Interesting story in The National this week.
About how people living here in the UAE might be prone to suffering from Seasonal Affective Disorder (SAD) just like those living in regions where the sun rarely shines.
Here is a link to the story.
If you didn’t follow the link, you must be wondering how we can get depressed from a lack of sun-generated vitamin D during the interminable Gulf summer.
The answer is easy and actually kinda obvious … which makes me believe that the researchers are on to something real.
Everyone hides from the sun for six months.
Well, of course you do. It’s too hot. It’s already 90 degrees every day this week, and it’s March. By April, it’s going to be seriously hot, and it will get only worse right through August, when the average high is over 110 degrees, with September only a slight relief and October also prone to severe heat.
Thus, we’re heading into a long stretch when we stay out of the sun.
And it the sun, of course, that helps humans generate vitamin D, which plays a role in depression.
In most of the world, the winter is the danger zone for SAD because you can’t get sun even if you want it, in northern Europe or the northeast of the U.S.

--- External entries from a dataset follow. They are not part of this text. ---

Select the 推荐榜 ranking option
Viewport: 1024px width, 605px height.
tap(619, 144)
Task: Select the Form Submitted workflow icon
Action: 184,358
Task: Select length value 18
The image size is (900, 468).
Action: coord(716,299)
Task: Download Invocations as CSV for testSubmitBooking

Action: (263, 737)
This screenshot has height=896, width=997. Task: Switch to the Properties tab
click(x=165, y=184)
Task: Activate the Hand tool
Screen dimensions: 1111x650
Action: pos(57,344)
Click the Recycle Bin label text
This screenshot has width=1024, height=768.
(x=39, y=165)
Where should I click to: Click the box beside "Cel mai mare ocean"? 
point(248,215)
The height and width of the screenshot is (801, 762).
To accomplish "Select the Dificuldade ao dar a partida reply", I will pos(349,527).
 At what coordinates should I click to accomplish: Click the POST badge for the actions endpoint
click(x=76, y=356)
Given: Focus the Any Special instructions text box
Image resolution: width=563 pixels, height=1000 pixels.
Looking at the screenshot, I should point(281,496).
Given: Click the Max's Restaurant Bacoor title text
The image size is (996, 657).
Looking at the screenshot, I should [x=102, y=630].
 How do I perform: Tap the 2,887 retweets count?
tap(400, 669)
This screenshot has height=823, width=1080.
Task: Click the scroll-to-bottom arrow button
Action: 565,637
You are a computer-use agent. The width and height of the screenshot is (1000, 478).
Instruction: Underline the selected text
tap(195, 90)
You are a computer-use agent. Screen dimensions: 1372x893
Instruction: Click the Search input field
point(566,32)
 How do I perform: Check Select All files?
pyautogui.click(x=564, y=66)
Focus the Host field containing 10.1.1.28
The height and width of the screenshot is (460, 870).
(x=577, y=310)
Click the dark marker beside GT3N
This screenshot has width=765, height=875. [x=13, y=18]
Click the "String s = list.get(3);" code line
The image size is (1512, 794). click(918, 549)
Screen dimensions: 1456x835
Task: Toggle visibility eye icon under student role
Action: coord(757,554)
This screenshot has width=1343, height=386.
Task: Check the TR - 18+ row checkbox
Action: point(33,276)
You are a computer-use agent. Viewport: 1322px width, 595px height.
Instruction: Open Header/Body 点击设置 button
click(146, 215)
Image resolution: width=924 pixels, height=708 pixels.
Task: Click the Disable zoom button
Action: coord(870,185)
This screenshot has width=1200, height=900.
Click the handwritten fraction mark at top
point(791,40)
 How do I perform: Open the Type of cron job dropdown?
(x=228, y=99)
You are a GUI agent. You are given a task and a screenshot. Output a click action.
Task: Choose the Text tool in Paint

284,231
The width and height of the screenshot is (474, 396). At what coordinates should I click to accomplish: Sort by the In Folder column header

But people here actually go out in the winter. It’s the summer when we’re buttoned up.
The study was done on Emirati women, and it makes sense that they might have even bigger problems than everyone else because they typically wear the abaya, a long flowing robe that covers everything but the face and hands. (Emirati men, meanwhile, are wearing khandouras, which cover just as much of the body; the study didn’t deal with them, though.)
Some people here also wear creams to further limit the impact of the sun. Most people here believe the concept of “tanning” to be insane. Skin darkened by the sun is associated with laborers and blue-collar folk. Pale is in.
So, yes, this makes sense. Despite the sun looming outside like one enormous fireball searing our world, people in the UAE are so good at avoiding it that they don’t get enough of it to avoid depression.
Another hazard of living in the desert. I’m feeling a bit blue just thinking about it.